--- start ---
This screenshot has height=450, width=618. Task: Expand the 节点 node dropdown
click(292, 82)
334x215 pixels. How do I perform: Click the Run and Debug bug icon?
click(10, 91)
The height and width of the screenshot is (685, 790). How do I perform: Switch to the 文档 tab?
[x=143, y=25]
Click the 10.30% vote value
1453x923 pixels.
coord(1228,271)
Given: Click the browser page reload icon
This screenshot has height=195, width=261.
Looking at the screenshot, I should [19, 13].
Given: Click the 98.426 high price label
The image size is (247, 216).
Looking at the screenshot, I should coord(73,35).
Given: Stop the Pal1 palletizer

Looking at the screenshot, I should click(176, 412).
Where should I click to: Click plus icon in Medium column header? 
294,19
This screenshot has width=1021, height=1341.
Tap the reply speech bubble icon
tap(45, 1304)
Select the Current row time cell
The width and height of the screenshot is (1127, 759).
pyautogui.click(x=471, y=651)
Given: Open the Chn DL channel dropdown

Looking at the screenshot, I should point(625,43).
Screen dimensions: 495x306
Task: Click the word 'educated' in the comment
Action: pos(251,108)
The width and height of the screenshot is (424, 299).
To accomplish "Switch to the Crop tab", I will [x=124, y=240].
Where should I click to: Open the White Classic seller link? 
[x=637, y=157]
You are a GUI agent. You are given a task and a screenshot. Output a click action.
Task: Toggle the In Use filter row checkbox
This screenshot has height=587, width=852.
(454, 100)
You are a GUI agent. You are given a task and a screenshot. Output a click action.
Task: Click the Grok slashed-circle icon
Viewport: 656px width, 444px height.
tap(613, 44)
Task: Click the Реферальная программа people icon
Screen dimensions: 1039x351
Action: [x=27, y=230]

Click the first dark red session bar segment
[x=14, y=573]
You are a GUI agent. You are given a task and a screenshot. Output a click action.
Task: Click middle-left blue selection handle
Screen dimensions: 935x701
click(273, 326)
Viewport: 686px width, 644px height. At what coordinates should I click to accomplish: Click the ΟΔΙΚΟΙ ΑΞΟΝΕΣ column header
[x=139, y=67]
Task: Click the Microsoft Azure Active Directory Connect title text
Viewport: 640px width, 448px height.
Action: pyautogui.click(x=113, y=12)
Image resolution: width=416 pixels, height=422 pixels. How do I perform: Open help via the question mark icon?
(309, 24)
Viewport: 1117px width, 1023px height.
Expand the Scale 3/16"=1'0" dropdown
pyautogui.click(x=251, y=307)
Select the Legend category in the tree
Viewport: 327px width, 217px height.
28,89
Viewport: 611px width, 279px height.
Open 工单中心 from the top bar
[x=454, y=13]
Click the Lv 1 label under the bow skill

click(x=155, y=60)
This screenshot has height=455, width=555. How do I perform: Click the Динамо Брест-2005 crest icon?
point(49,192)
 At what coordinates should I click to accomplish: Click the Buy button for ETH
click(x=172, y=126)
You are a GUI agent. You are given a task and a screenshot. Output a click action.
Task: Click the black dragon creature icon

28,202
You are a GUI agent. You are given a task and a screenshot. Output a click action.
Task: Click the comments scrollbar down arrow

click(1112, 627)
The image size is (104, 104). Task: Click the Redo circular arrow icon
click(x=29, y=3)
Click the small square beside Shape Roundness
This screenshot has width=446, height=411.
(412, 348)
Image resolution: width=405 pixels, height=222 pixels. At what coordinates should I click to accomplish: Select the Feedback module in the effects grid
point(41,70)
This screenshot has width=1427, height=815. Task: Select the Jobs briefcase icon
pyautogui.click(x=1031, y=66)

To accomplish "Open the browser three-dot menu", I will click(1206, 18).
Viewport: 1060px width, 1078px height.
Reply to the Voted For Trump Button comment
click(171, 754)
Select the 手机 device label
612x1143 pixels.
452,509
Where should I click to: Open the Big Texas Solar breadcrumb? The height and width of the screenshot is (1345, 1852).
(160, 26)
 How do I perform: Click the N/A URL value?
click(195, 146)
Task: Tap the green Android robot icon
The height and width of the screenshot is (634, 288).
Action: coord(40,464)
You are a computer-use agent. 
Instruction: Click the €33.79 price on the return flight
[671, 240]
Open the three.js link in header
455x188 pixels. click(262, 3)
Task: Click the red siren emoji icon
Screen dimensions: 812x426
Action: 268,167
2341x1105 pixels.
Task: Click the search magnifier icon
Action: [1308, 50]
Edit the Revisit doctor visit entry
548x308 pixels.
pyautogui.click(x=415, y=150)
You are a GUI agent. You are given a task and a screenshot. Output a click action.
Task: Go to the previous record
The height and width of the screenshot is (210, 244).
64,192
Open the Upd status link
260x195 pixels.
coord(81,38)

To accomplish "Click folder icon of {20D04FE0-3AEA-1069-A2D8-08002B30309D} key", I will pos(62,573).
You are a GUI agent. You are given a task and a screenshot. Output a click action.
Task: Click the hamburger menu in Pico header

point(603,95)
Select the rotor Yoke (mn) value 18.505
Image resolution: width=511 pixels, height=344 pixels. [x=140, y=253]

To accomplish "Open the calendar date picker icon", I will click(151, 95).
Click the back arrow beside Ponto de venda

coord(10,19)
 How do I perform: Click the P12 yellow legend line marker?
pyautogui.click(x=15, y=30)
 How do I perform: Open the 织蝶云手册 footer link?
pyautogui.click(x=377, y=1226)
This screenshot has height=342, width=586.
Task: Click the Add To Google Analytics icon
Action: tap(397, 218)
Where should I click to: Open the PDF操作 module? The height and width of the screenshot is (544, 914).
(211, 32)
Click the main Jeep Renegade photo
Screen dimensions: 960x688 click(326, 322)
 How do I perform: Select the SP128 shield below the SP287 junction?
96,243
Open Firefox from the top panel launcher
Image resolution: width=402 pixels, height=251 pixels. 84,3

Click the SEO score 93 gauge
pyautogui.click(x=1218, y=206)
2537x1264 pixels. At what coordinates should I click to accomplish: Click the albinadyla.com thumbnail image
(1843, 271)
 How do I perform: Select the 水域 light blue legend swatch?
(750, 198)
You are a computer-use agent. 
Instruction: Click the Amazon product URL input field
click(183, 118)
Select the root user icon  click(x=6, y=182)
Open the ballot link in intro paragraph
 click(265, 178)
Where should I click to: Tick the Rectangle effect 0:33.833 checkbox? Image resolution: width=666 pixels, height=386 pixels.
--- end ---
TASK DETAILS - Give the entries from the line containing "Image resolution: width=416" through the line containing "Action: [1308, 50]" as a numbered list, one line per number, with blank lines left out.

REPLY -
1. Image resolution: width=416 pixels, height=422 pixels. How do I perform: Open help via the question mark icon?
2. (309, 24)
3. Viewport: 1117px width, 1023px height.
4. Expand the Scale 3/16"=1'0" dropdown
5. pyautogui.click(x=251, y=307)
6. Select the Legend category in the tree
7. Viewport: 327px width, 217px height.
8. 28,89
9. Viewport: 611px width, 279px height.
10. Open 工单中心 from the top bar
11. [x=454, y=13]
12. Click the Lv 1 label under the bow skill
13. click(x=155, y=60)
14. This screenshot has height=455, width=555. How do I perform: Click the Динамо Брест-2005 crest icon?
15. point(49,192)
16.  At what coordinates should I click to accomplish: Click the Buy button for ETH
17. click(x=172, y=126)
18. You are a GUI agent. You are given a task and a screenshot. Output a click action.
19. Task: Click the black dragon creature icon
20. 28,202
21. You are a GUI agent. You are given a task and a screenshot. Output a click action.
22. Task: Click the comments scrollbar down arrow
23. click(1112, 627)
24. The image size is (104, 104). Task: Click the Redo circular arrow icon
25. click(x=29, y=3)
26. Click the small square beside Shape Roundness
27. This screenshot has width=446, height=411.
28. (412, 348)
29. Image resolution: width=405 pixels, height=222 pixels. At what coordinates should I click to accomplish: Select the Feedback module in the effects grid
30. point(41,70)
31. This screenshot has width=1427, height=815. Task: Select the Jobs briefcase icon
32. pyautogui.click(x=1031, y=66)
33. To accomplish "Open the browser three-dot menu", I will click(1206, 18).
34. Viewport: 1060px width, 1078px height.
35. Reply to the Voted For Trump Button comment
36. click(171, 754)
37. Select the 手机 device label
38. 612x1143 pixels.
39. 452,509
40. Where should I click to: Open the Big Texas Solar breadcrumb? The height and width of the screenshot is (1345, 1852).
41. (160, 26)
42.  How do I perform: Click the N/A URL value?
43. click(195, 146)
44. Task: Tap the green Android robot icon
45. The height and width of the screenshot is (634, 288).
46. Action: coord(40,464)
47. You are a computer-use agent. 
48. Instruction: Click the €33.79 price on the return flight
49. [671, 240]
50. Open the three.js link in header
51. 455x188 pixels. click(262, 3)
52. Task: Click the red siren emoji icon
53. Screen dimensions: 812x426
54. Action: 268,167
55. 2341x1105 pixels.
56. Task: Click the search magnifier icon
57. Action: [1308, 50]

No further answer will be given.